Hace unos cuantos días, un niño murió por desnutrición a escasas cinco cuadras de mi casa, en la mayor de las indiferencias por parte de los responsables del centro de salud, mientras en las casas vecinas y en las redes sociales se celebraban eufóricamente los esfuerzos del Gobierno y el buen tino de las autoridades en agilizar el levantamiento del arraigo en contra del jugador referencia del combinado nacional para que pudiera viajar, junto con el hermano y el hijo del presidente, por cortesía desinteresada de uno de los mayores grupos empresariales del país. La muerte del niño, por otro lado, solo mereció la condena de la madre por negligente. Después de todo, los pobres, como en toda sociedad con una desigualdad naturalizada, siempre cometen muchas negligencias: no tener medios de vida, tener hijos, existir. En el imaginario social del guatemalteco, las personas pobres adolecen de virtud y sentido común. Por ello merecen el escarnio público ante sus errores.
Hablar de esta obsesión por lo vano no es novedad alguna. Basta recordar ese exquisito relato sociológico de Pepe Milla que desnudaba impúdicamente esas pequeñeces del chapín allá por el siglo XIX:
… es novelero y se alucina con facilidad, pero pasadas las primeras impresiones […] y si encuentra, como sucede con frecuencia, que rindió el homenaje de su fácil admiración a un objeto poco digno, le vuelve la espalda sin ceremonia y se venga de su propia ligereza en el que ha sido su ídolo de ayer.
Hay algo revelador en esta descripción del guatemalteco promedio: esa realidad incuestionada sobre la que poco o nada puede o cree poder cambiar y a través de la cual realizar su propia razón heroica. El sentido del sueño de la lucha y de la rebeldía se convierte entonces en un sinsentido a favor de la obsesión conformista por ese espacio donde sí somos capaces de actuar: el de lo insignificante.
El problema no es el gusto por las trivialidades que finalmente nos hacen humanos. El problema es la escala jerárquica de nuestras indignaciones, que nos deshumaniza al decirnos cuáles son las que deben ser importantes para nuestra existencia social. El problema es cómo la propia insignificancia de las consecuencias de nuestros asuntos vanos se convierte en una causa de guerra, y no esta realidad indignante que deja una madre con su niño muerto en brazos por no tener dinero siquiera para el autobús.

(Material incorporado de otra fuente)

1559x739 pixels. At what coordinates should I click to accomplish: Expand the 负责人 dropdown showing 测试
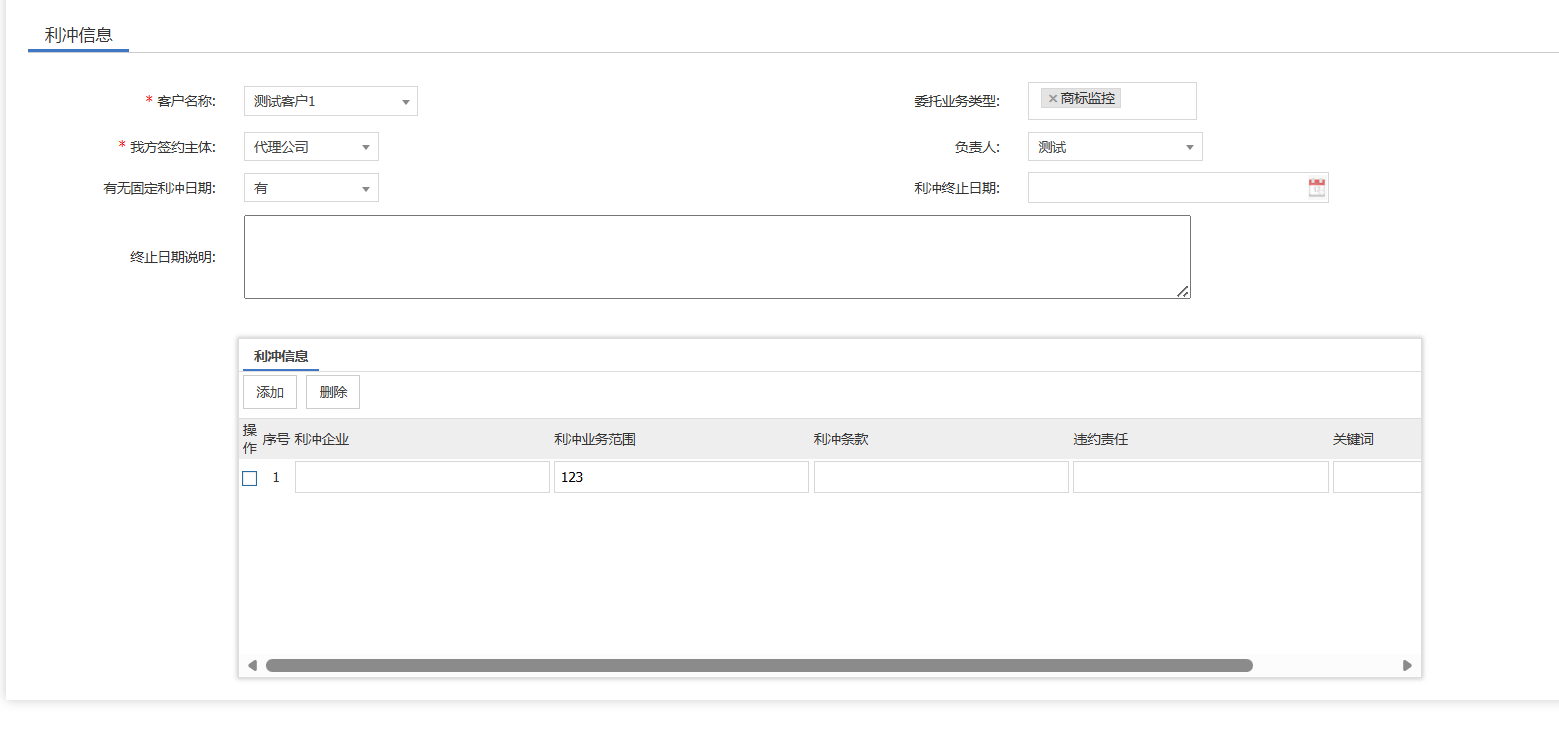click(1115, 147)
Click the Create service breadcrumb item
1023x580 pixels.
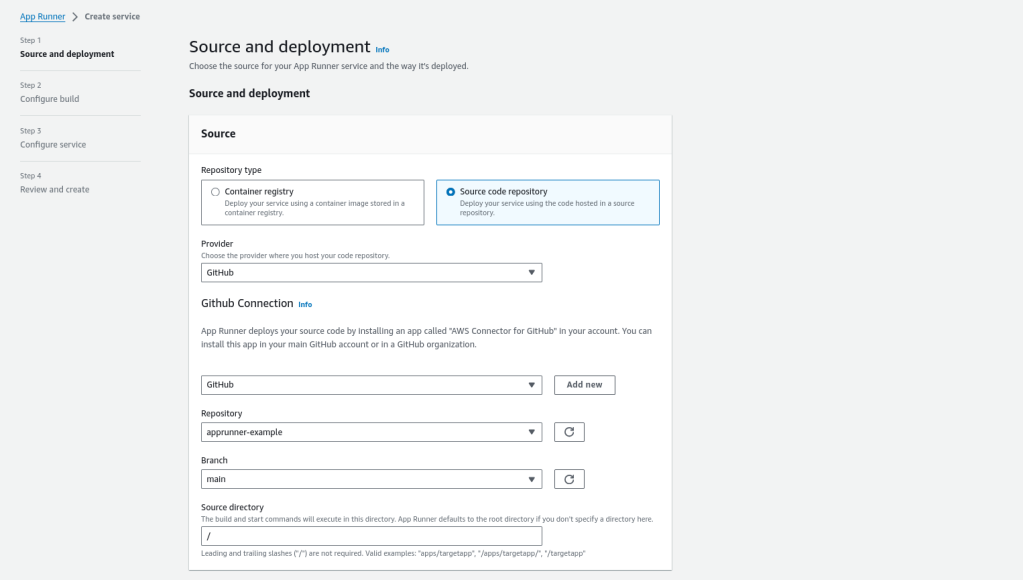(112, 16)
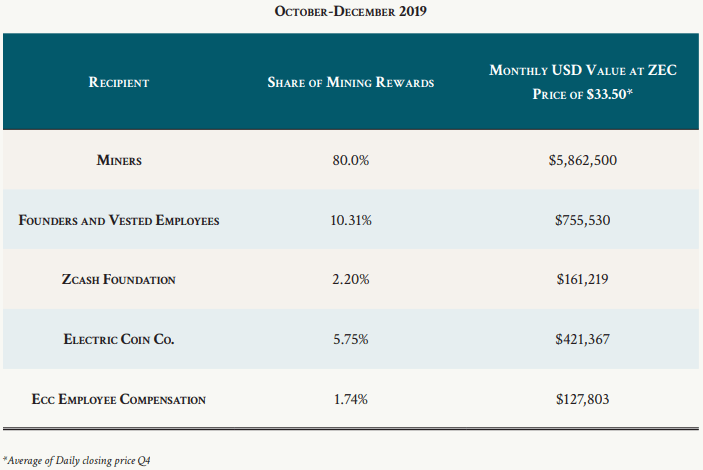The height and width of the screenshot is (470, 703).
Task: Click the Average of Daily closing price footnote
Action: tap(69, 460)
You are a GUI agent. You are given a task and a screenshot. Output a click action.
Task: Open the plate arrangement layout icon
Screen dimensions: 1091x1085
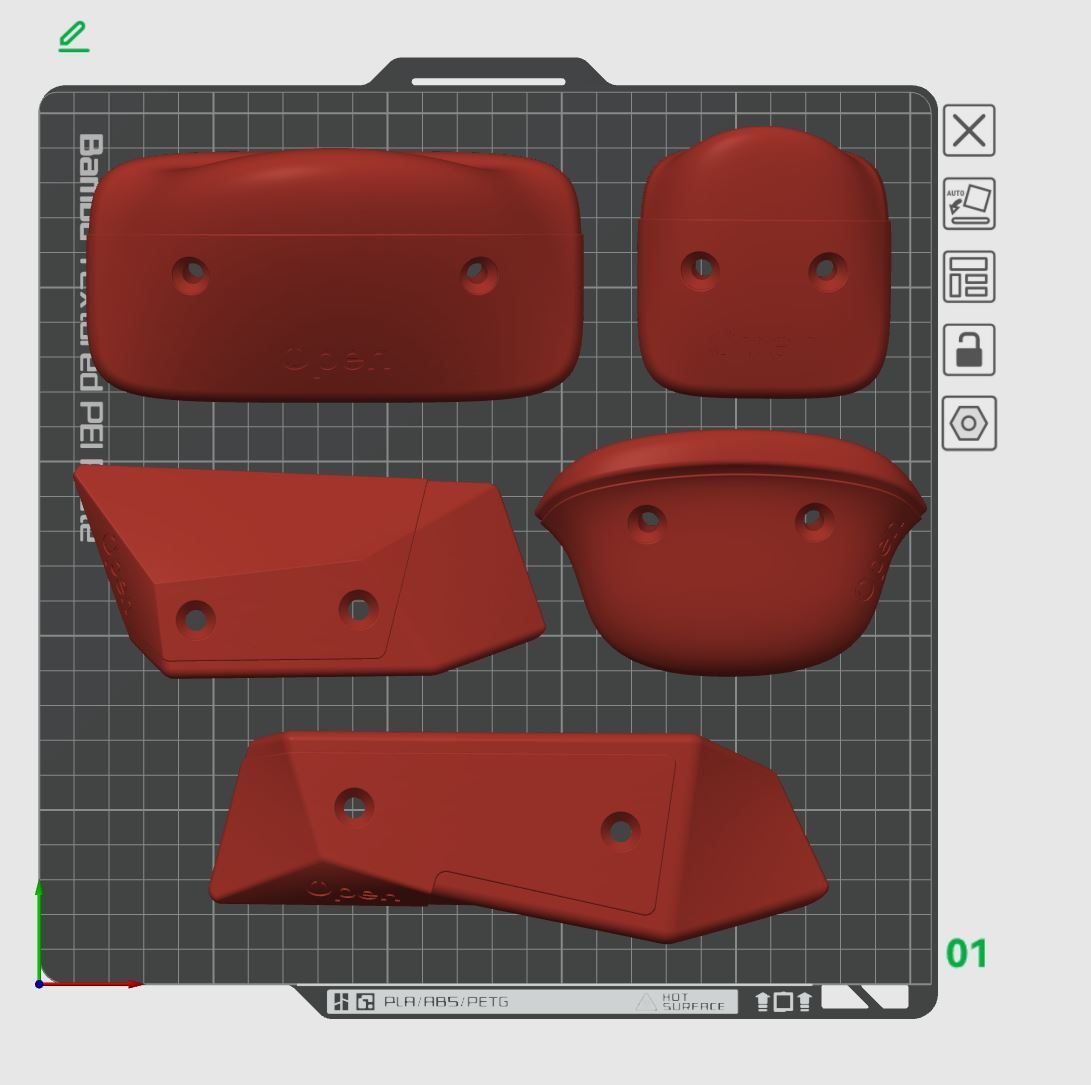click(x=967, y=277)
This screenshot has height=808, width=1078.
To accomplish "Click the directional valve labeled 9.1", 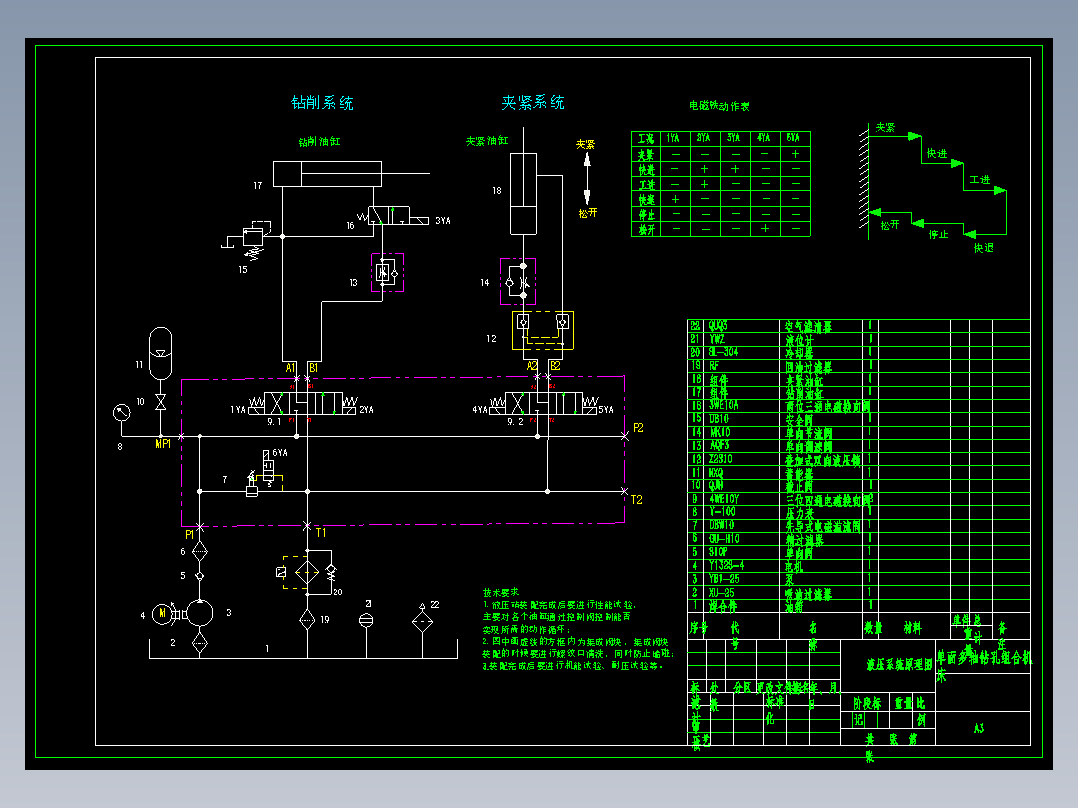I will (303, 404).
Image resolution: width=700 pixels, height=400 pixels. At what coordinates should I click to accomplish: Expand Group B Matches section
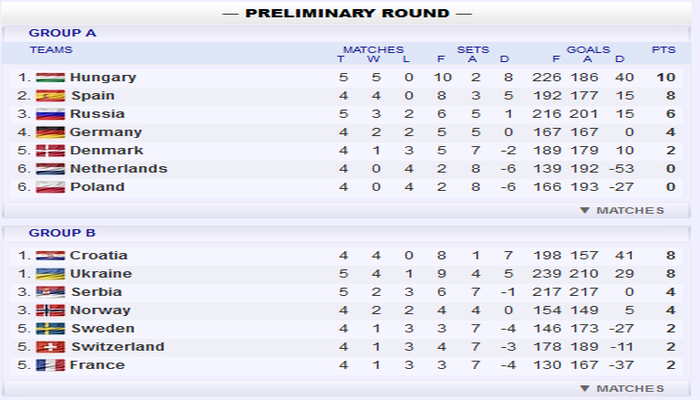click(x=622, y=388)
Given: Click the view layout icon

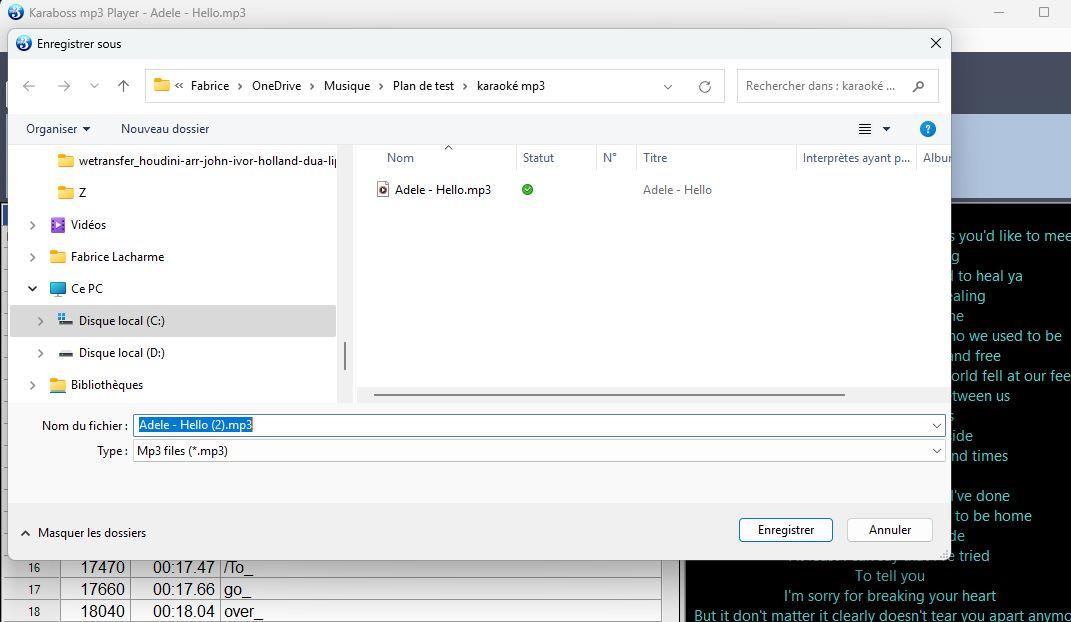Looking at the screenshot, I should coord(865,129).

Cuando el sketch populista del presidente testaferro enfrentando airadamente a un periodista deportivo es capaz de generar más cohesión social que la realidad inmediata, en donde se nos mea en la cara, es cuando se hace evidente que lo insignificante, ya reificado, tiene el poder para esclerotizar nuestras escalas de lo que percibimos como valioso para luchar o cuestionar.
Hace unos meses mataron a balazos a dos hermanas de 14 y 16 años que vendían dulces frente a su casa en la zona 18. La nota roja que narraba el suceso relevaba de cualquier remordimiento al lector al señalar que la mayor de ellas había estado detenida un año antes por estar vinculada a maras. Seguro eso hacía algo más comprensible su muerte. Más que una nota roja, se narraba el fracaso de la sociedad que negó los derechos más elementales a estas dos niñas y a todos esos niños que hemos matado nosotros con la coronación de la insignificancia que nutre todos nuestros significados como sociedad. El problema no son los rojos ni los cremas, tampoco el Real Madrid. El problema es la constitución de la jerarquía moral de nuestras preocupaciones y de nuestras exigencias hacia este sistema.
Nos lamentamos por la limitada acción política en nuestra sociedad. Urdimos teorías conspiracionistas para explicar el porqué del fracaso de las movilizaciones ciudadanas del año pasado para transformar el sistema político. Pero, en vez de ello, mejor deberíamos vernos el ombligo y observar cuál es la jerarquía de lo relevante en nuestra sociedad para comprender, entender crítica y comprensivamente, antes de dictar de manera mesiánica y biempensante cuál debería ser el curso de acción de las masas para tomar el Palacio de Invierno, cómo deconstruir y subvertir esa hegemonía conservadora que se nutre cotidianamente de la experiencia histórica que nos educó para huir, evadirnos y volcar nuestras pasiones en lo vano y en lo que un país como este al final permite soñar e imaginar a sus habitantes.